Given records =>

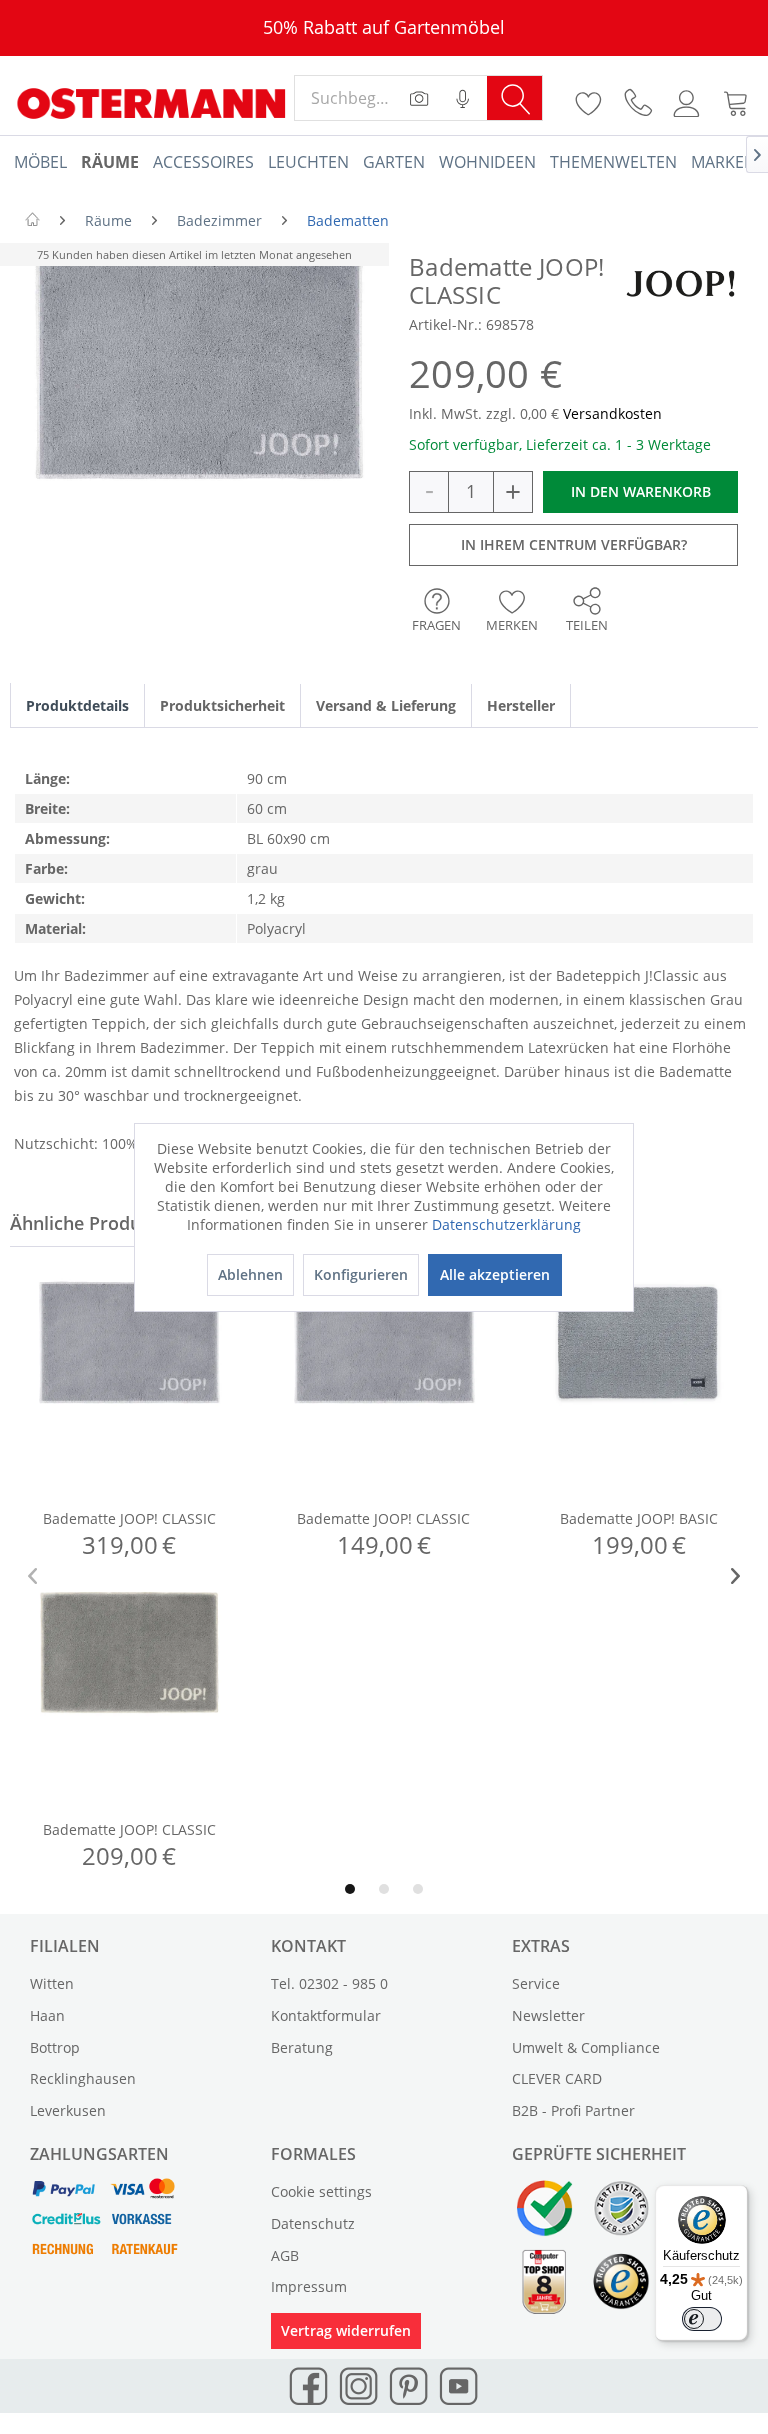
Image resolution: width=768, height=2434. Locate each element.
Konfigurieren (361, 1274)
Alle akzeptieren (495, 1274)
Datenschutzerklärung (506, 1224)
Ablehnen (250, 1274)
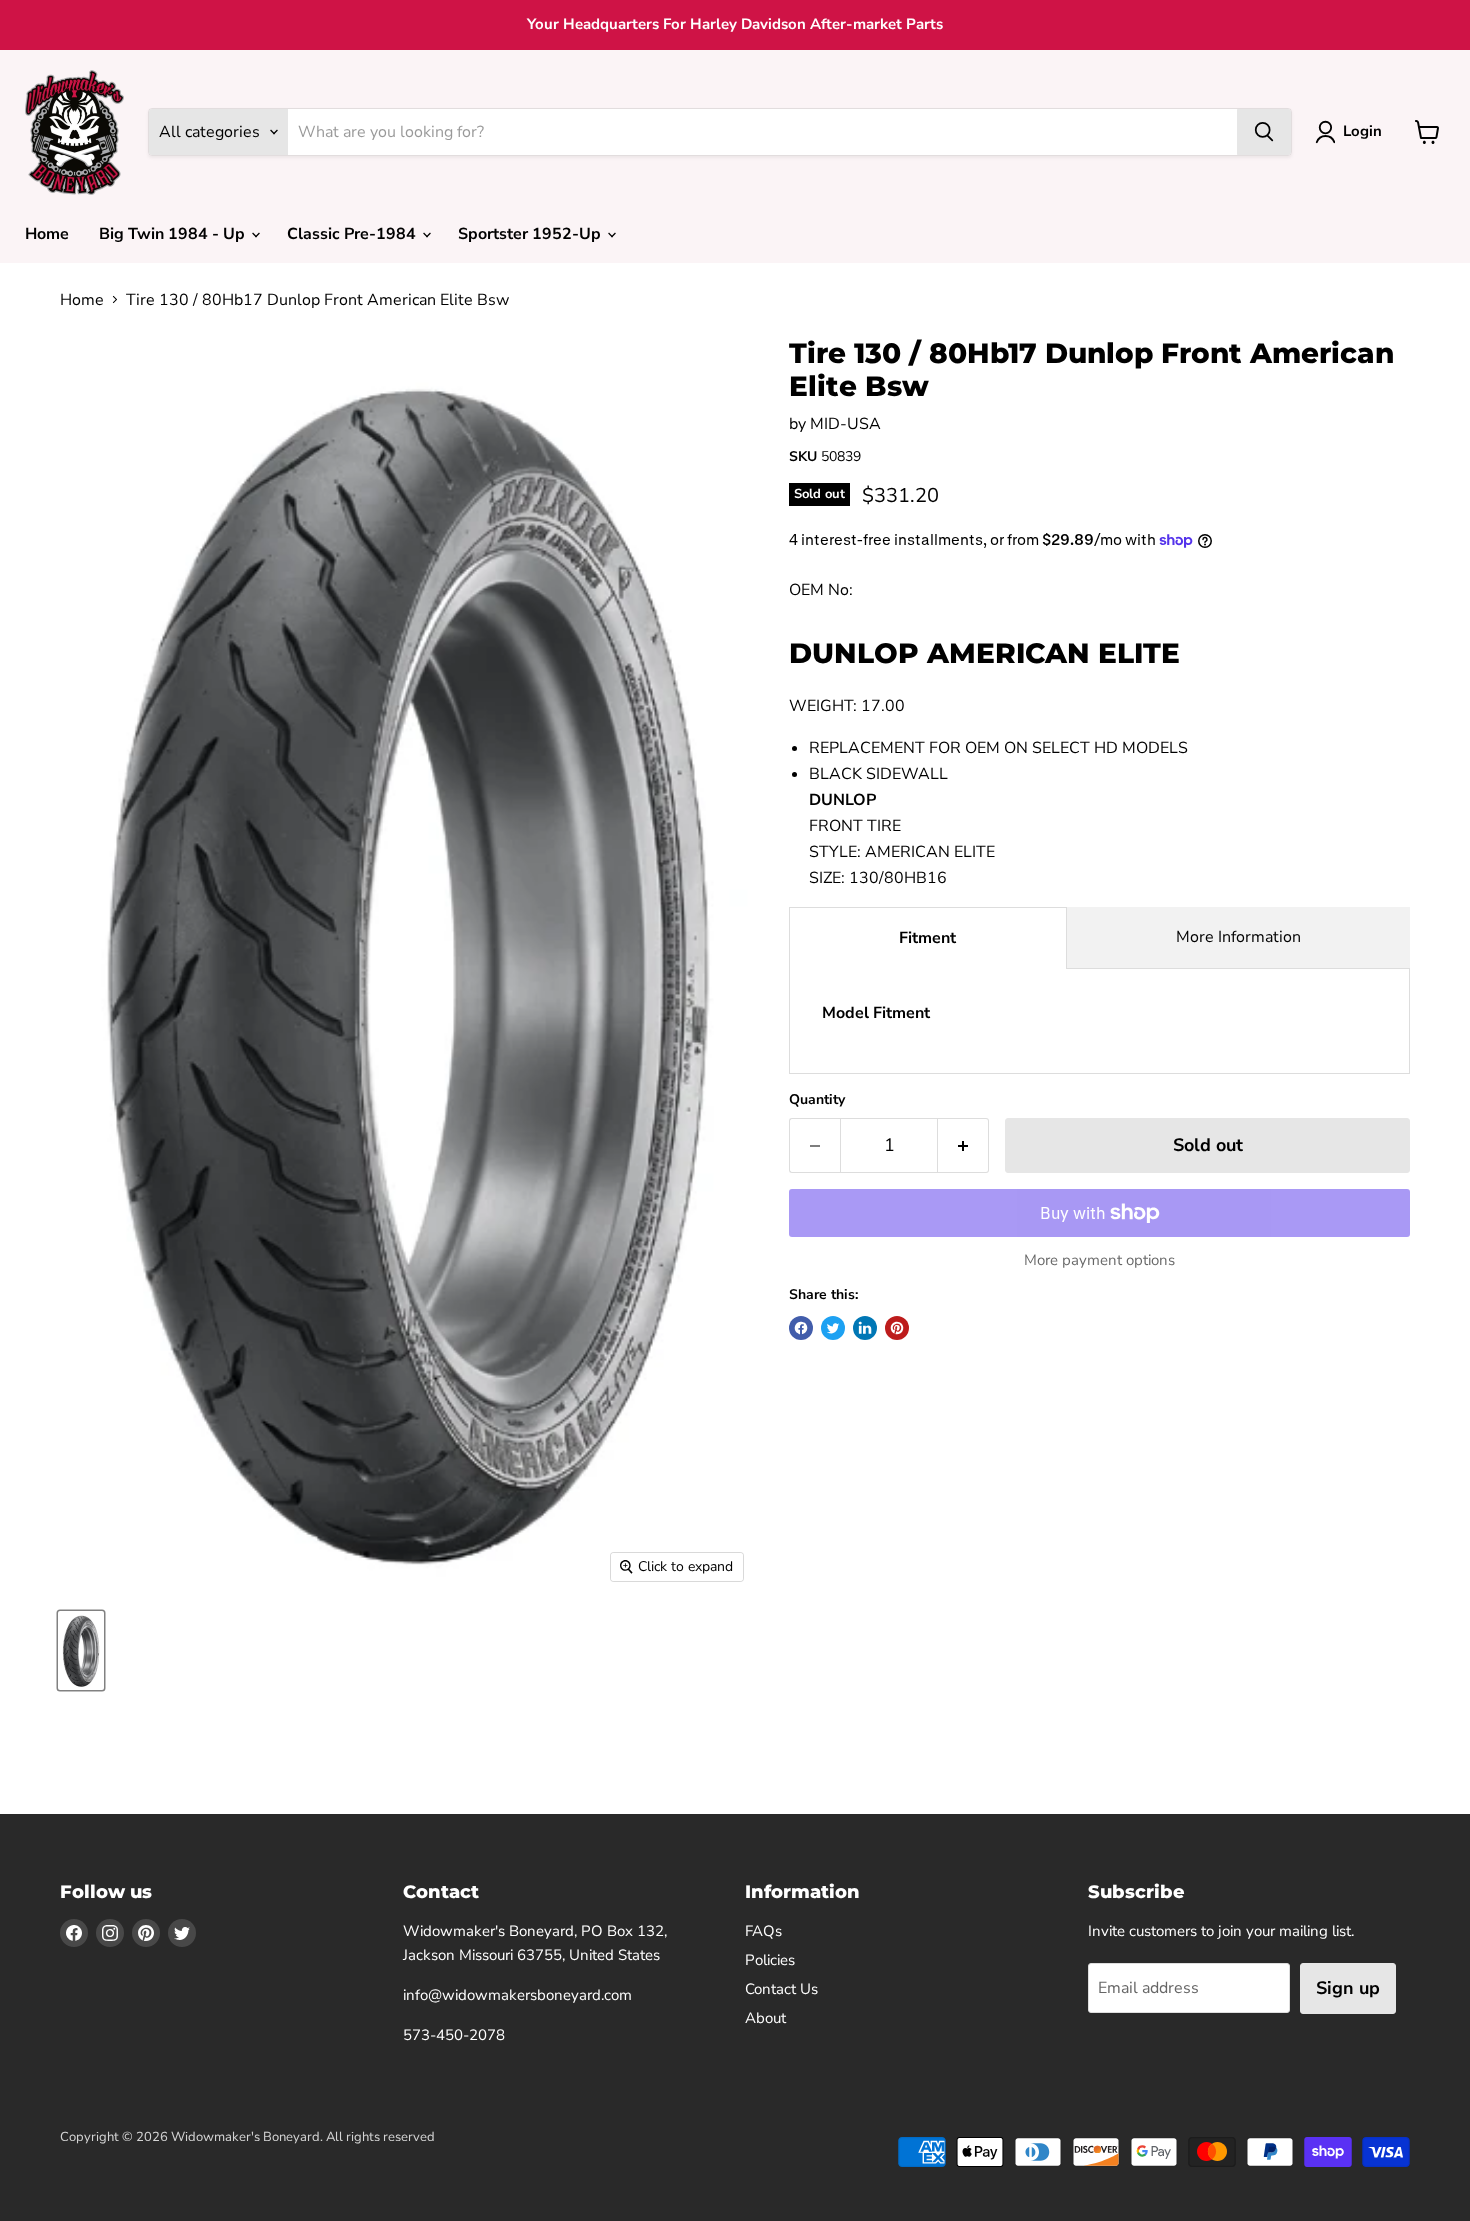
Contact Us (781, 1989)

How to complete this task => Restate, word for word, all of the material above, leaving out the images.

Reply to the task =>
Image resolution: width=768, height=2434. Locate each element.
Konfigurieren (361, 1274)
Alle akzeptieren (495, 1274)
Datenschutzerklärung (506, 1224)
Ablehnen (250, 1274)
Contact Us (781, 1989)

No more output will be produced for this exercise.